SPD-Fraktion will Umschichtungen für Bildung, Kinderbetreuung sowie Forschung und Entwicklung an den Hochschulen

Wolfgang Drexler, Vorsitzender der SPD-Landtagsfraktion, zeigte sich erleichtert, dass sich der Vermittlungsausschuss in der Nacht nun doch noch auf Steuersenkungen schon vom kommenden Jahr an verständigt hat. Bedauerlich sei jedoch, dass die Steuerzahler wegen des Widerstandes der Union deutlich weniger entlastet werden, als dies die Bundesregierung vorgeschlagen hatte.
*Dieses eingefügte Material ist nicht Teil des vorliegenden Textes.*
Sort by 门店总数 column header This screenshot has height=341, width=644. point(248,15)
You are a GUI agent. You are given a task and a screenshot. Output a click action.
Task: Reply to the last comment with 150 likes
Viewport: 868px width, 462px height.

Eine Totalblockade der vorgezogenen Steuerreform durch die Union sei letztlich nur wegen des hohen öffentlichen Drucks gescheitert. Drexler zeigte sich zuversichtlich, dass der im Vermittlungsausschuss erzielte Kompromiss jetzt rasch im Gesetzgebungsverfahren umgesetzt wird. Viel zu lange habe auch die Landes­re­gie­rung die Verhandlungen auf Bundesebene über weitreichende gesetz­liche Verände­run­gen blockiert, kritisierte der SPD-Fraktionschef. Deutschland brauche jedoch dringend einen Wachstums- und Modernisierungsschub, die bisherige Verweigerungshaltung Teufels sei verantwortungslos.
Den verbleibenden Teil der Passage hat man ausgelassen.